I've been fishing up in the Ketchikan area a number of times and have absolutely loved it. However, the adventuring side of me wants to experience something new, still Alaska but maybe a Juno or Petersburg. I'm just curious if anybody has any suggestions for lodges up that way. We spent some time at the ISE show last week and saw a lot of good ones just wanting to hear other suggestions or reviews (good/bad). 

Thanks in advance.


----------



## bowgy (Oct 10, 2007)

Although I haven't fished in that area I would think that all three places mentioned would be about the same since they are all Southeast Alaska.

If you want something different you might want to try the Bristol bay area or the Kenai peninsula. I have fished the Kenai twice, both times with "The Gone Fishing Lodge".

They have treated me well and they will let you customize you guided trips. You can also do the Kenai self guided.

If you still want something in Southeast Alaska that is different I have heard that these guys out of Kake are good. I think that they are from Utah. http://akoutdoors44.wixsite.com/alaskaoutdoors


----------



## riptheirlips (Jun 30, 2008)

I have been to Coastal Springs float lodge twice It is not Alaska, you catch a float plan out of Vancouver BC. You are secluded once you fly in. The lodge is nothing fancy but they feed you excellent and they take care of you fishing wise.


----------



## Packout (Nov 20, 2007)

I've been to Pybus Point a couple times. It is a great experience and each person caught 250+ fish each trip. They are a little more than the lower end lodges, but less than other lodges of the same quality. Bears and whales and crabbing and shrimping. Clean and good food.

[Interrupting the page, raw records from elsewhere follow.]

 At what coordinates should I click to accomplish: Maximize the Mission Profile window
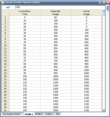tap(104, 2)
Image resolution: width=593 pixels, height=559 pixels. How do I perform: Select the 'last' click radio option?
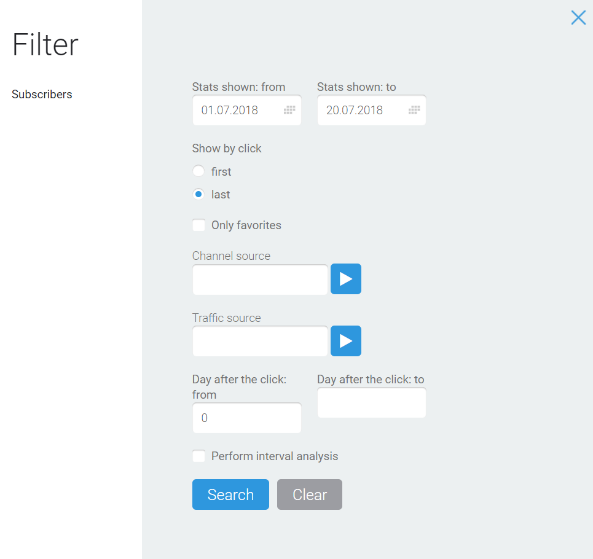point(198,194)
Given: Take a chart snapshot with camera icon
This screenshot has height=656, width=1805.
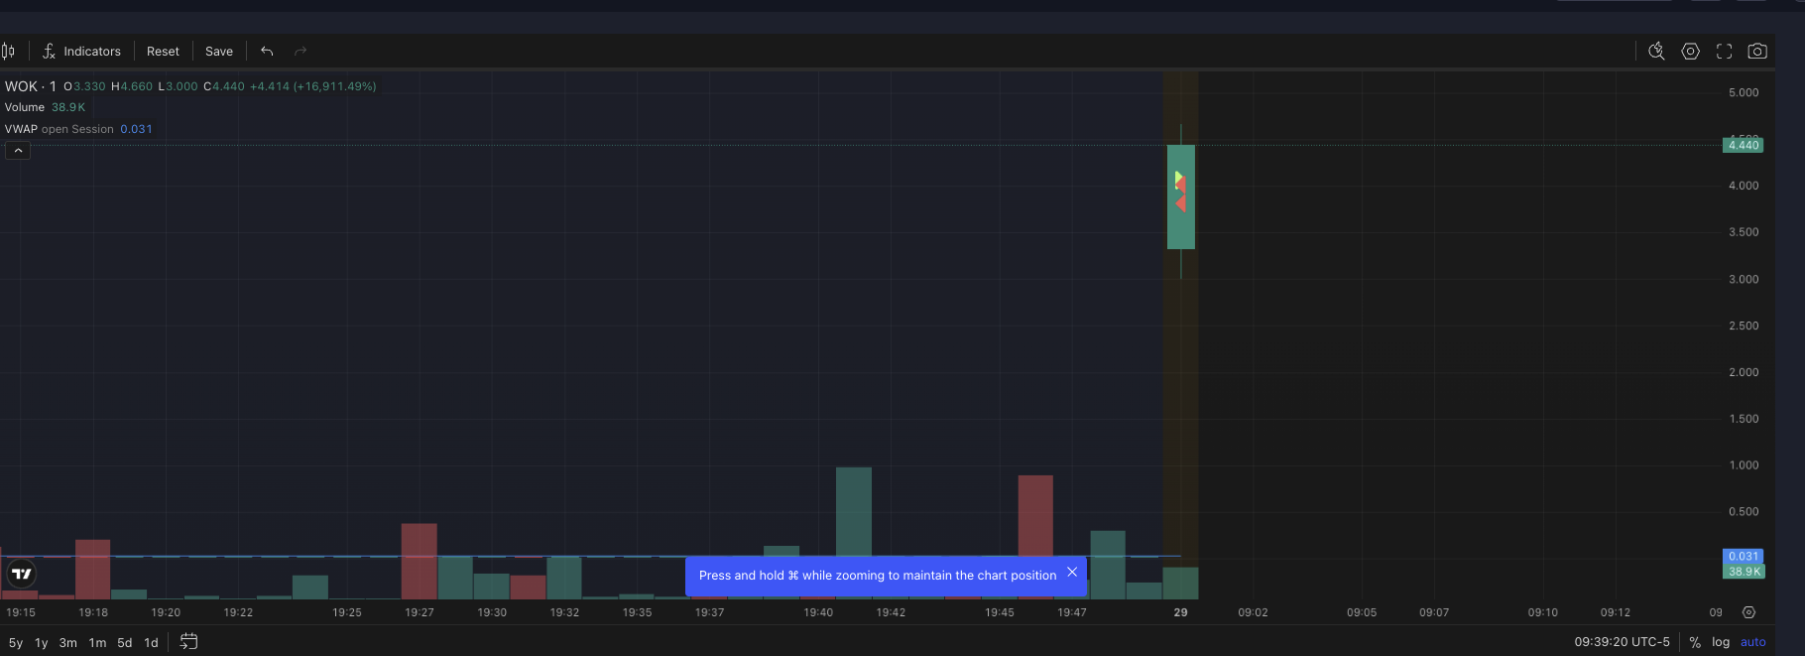Looking at the screenshot, I should [x=1757, y=52].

I've also been a dozen times on DIY trips- Ketchican, Juneau, Seward, Soldotna/Homer. Stay in a hotel/B&B, rent a car, fish the bays, rivers, get a couple charters. That can be done for half the price, but do most the work. Both are great. I like late Aug/early Sept trips, but I don't care about trolling all day for kings.


----------



## johnnycake (Jul 19, 2011)

Billy Mumphrey said:


> I've been fishing up in the Ketchikan area a number of times and have absolutely loved it. However, the adventuring side of me wants to experience something new, still Alaska but maybe a Juno or Petersburg. I'm just curious if anybody has any suggestions for lodges up that way. We spent some time at the ISE show last week and saw a lot of good ones just wanting to hear other suggestions or reviews (good/bad).
> 
> Thanks in advance.


As has been said, all of those place in the SE are going to be about the same. If you have a particular species/fill the freezer type focus that is also important to keep in mind when looking for new options. However, generally I would break down and group the various "flavors" of AK fishing adventures like this:

- SE Alaska ( some freshwater, but mostly salt primarily halibut, salmon, rockfish/lings)

- Prince William Sound (almost the same really as SE AK, but just enough of a difference re scenery/weather to distinguish itself)

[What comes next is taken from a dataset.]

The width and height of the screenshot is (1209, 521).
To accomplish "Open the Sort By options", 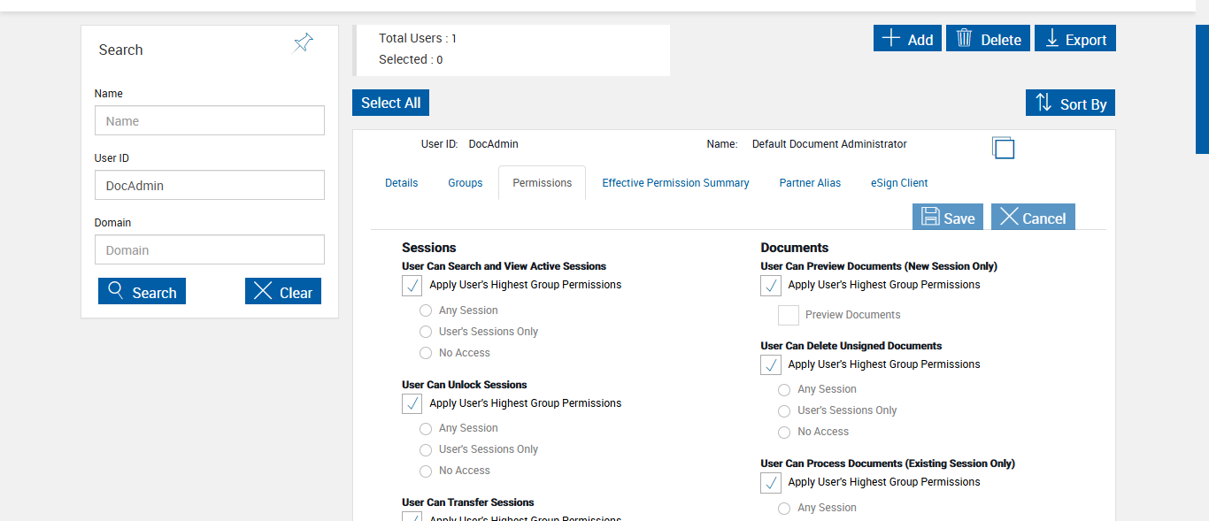I will coord(1070,103).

- Kenai Peninsula (Salt halibut, salmon, lings/rockfish and freshwater salmon, rainbows/dollies)

- Kodiak (mostly salt for halibut, salmon, rockfish etc, but some excellent freshwater for salmon and trout too)

- Bristol Bay/Western AK (Salt for salmon, fresh for giant rainbows, grayling and salmon)

-Dutch Harbor/Aleutian Islands (Mostly salt water, diehard giant halibut hunters looking for +300lbers, expect awful weather and $$$$)

- Kotzebue (typically fly-outs from Kotz chasing sheefish, sea run dollies, and grayling)

- Interior/Fairbanks based (Freshwater trips with incredible pike fishing, rainbows, grayling, and further north giant sea run dolly varden)

There are about 1000 other variations among those groupings too, but IMO for the differences in "adventure" those are the main categories. Radically different scenery, weather, fishing styles, and expectations between them. If you are really looking for basically the same experience but a minor change in location then you can't go wrong with finding a place in SE Alaska. If you want to make a 180 deg change in everything I'd look into an August flyout rafting trip for sea run dollies out of Kotzebue. Something in the middle? Then I'd either say Kodiak, PWS, or Kenai Peninsula.


----------